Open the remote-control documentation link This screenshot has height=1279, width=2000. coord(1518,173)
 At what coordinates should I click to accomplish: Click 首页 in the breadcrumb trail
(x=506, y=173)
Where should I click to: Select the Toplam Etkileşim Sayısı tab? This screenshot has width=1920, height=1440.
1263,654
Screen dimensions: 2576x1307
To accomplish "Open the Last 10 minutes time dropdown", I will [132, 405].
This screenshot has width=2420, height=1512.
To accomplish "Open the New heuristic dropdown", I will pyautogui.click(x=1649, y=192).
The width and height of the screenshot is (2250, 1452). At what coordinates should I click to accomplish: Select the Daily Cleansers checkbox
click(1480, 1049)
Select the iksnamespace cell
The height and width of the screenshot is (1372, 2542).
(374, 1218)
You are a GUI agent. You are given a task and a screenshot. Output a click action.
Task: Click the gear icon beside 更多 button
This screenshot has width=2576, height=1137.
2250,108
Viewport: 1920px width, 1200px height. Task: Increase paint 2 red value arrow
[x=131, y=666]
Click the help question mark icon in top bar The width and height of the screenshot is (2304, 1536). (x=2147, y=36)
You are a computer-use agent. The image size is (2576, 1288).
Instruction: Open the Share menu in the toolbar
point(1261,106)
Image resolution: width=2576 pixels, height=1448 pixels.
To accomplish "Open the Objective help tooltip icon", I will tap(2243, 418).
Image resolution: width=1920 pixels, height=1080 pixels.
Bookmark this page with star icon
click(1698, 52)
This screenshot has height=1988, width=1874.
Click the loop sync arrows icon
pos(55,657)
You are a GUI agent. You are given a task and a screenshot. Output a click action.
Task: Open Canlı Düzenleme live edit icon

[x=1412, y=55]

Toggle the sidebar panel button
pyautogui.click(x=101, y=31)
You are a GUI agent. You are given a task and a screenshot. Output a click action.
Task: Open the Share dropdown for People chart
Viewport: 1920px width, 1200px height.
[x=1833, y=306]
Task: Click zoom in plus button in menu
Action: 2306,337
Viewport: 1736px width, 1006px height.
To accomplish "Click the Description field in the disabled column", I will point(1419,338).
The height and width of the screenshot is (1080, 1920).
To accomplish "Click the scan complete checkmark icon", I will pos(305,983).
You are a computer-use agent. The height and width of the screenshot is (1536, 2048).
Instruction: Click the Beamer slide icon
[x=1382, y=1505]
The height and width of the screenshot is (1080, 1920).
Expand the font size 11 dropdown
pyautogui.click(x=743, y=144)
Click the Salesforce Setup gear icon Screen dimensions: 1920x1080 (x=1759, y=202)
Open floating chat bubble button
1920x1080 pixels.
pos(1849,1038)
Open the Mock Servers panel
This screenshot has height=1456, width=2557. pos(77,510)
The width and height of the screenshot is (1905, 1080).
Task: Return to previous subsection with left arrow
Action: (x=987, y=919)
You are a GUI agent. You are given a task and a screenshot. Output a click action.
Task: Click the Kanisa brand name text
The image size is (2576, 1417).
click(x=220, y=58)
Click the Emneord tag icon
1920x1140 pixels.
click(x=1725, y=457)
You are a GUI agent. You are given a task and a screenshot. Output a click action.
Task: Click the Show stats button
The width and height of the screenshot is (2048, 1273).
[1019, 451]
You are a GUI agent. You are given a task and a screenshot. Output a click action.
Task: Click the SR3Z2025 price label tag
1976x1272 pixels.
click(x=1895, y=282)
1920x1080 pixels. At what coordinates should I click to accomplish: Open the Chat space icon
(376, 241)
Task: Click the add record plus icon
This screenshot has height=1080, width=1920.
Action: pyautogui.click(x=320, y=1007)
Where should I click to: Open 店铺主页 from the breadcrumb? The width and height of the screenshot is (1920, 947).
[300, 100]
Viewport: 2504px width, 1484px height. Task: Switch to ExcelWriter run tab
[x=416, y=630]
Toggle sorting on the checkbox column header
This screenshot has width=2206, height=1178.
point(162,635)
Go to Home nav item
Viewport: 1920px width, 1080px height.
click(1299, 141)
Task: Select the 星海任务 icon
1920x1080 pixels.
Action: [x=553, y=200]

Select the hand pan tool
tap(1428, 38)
● ● ● ● ● ● ●
REQUIRED WORK → Return the number of lines containing the word "column" in these records, with no additional output.

WRITTEN RESPONSE → 2